Jennie would have given anything she had to be able to slap that silly grin from her captor’s face; but her hands were tied securely behind her and she had to content herself with sticking out her tongue at Ives’s back as he turned back to his companions. How could she have been so incredibly stupid, so trustingly naive, as to believe that farradiddle about Ives sponsoring an orphanage? Anyone could see the man hadn’t a charitable bone in his entire body. Oh, Kit would roast her good for this one once he got her out of this terrible coil. That her husband would rescue her she had not the slightest doubt, only wishing that he would hurry because her surroundings, shabby, smelly, and dirty as they were, had begun to prey on her nerves. Imagine the many innocent children who were forced to live in such squalor, she thought worriedly. Surely such conditions could not be allowed to continue.
If Kit had known just where his wife’s thoughts were heading, he would have made even greater haste in rescuing her.
IT WAS FULL DARK when Kit’s small army descended on Cow Cross Street, their raggedy, unkempt appearances making no stir among the street’s inhabitants. At a signal from their leader they dispersed, going off in small groups of two and three, while Kit himself melted into the shadows directly across from the front door of number fourteen, pulling Ozzy behind him.
“It’s a good thing you convinced Miss Gladwin and her aunt that they’d serve no purpose coming here,” Ozzy whispered. “Can’t say as I’d like them to see what’s going on over there.” Kit looked to the open door of the gin shop to see two sadder examples of their fellow men as they staggered out into the gutter, a bare-chested female of indeterminate years pressed between them, sharing her wares equally with the men as they grappled drunkenly at her body.

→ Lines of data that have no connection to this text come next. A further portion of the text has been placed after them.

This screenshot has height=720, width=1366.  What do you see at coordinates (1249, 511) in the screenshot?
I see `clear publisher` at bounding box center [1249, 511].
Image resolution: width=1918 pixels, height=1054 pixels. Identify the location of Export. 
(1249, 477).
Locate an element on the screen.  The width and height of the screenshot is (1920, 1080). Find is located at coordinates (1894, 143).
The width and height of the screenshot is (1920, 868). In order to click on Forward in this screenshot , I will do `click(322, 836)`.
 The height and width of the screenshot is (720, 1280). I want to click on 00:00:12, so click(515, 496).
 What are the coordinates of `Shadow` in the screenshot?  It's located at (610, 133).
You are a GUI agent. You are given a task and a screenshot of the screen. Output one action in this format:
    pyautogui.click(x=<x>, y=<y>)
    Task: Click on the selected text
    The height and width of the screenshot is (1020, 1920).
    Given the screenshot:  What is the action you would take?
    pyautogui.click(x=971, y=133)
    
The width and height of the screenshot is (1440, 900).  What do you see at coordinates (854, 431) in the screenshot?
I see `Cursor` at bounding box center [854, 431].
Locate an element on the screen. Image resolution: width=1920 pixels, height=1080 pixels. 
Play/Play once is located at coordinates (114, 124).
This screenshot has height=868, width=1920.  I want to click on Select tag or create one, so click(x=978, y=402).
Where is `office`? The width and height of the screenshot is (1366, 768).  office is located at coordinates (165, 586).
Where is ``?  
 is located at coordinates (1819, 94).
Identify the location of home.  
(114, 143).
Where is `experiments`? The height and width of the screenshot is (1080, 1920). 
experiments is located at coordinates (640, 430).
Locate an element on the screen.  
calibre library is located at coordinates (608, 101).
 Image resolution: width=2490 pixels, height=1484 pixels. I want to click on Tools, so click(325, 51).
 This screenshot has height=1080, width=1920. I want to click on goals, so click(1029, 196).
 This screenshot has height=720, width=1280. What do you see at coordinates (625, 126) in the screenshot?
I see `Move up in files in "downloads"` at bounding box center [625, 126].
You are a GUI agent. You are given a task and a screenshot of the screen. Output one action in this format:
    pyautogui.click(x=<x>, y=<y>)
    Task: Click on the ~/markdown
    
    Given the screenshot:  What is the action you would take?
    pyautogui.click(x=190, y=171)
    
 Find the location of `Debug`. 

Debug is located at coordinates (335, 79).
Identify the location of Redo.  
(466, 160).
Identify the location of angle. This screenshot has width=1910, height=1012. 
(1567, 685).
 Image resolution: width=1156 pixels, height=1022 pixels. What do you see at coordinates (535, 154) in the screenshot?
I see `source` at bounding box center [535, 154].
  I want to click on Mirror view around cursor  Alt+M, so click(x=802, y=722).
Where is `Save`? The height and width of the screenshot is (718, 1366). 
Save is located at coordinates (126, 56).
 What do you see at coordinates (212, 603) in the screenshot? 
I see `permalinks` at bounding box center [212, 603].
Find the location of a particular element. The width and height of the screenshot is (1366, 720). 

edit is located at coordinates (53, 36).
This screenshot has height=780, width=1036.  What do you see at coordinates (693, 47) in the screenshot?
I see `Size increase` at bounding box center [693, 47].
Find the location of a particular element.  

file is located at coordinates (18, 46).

“It’s also a good thing Lord Thorpe’s too high a stickler to have a reputation for taking Blue Ruin with his fellows in such places, or else we’d never have been shed of her so easily,” Kit commented dryly. “But with Renfrew promising to keep them in Berkeley Square by brute force if necessary, I don’t bel
ieve we’ll have to worry about Miss Gladwin showing up to add her little bit to the rescue.”
“She’s game as a pebble, ain’t she?” Ozzy remarked admiringly.
Kit pulled a face. “She is that, Ozzy, but I’ll take my Jennie any day. They may both be full of heart, but m’wife’s decidedly more restful. I don’t know that I could stand Lucy’s determined streak over the long haul. I tell you, Ozzy, it will take a strong man to keep that chit on the leash. Jennie may rule me, sport, but at least she allows me the illusion of being in charge. Take this mess with Ives, for instance. If it were Lucy hidden away in that building I’d be worried senseless wondering what scheme she was hatching in her head to free herself. Jennie, the sweet love, will remain calm, knowing it is my place to effect the rescue. It warms a man, truly it does, to know the love of his life invests him with so much trust.”
Ozzy merely sniffed, thinking his friend looked more than a little smug, but he was not envious of Kit’s good fortune, merely thankful he himself was heartfree and able to enjoy his women without having to feel responsible for them.
A movement from across the garbage-strewn street caught their attention, and Tizzie and Lizzie, a drooping Montague supported between them, came into sight. The former actresses were dressed to the teeth in matching costumes they had worn when portraying ladies-in-waiting some twenty years earlier, and their painted faces and outrageous plumed coiffures fairly screeched that these were two practitioners of the world’s oldest profession.
Montague was a sight to inspire awe in his audience, which, thanks to the dramatic caterwauling of Tizzie and Lizzie, was growing by leaps and bounds. When Tizzie had produced the costume, Kit had known at once that it would come in handy, being, as the actress described it, “a suit o’ clothes for a ghostie, picked up fer a song at a sale on Drury Lane.” It consisted of a bloody shirt, a doublet curiously pinked, and a coat with three great eyelet holes upon the breast. A bottle of “genuine-looking human blood” was included in the sale, and Tizzie had made liberal use of the fluid, copiously dousing Montague’s head and chest with the gory confection.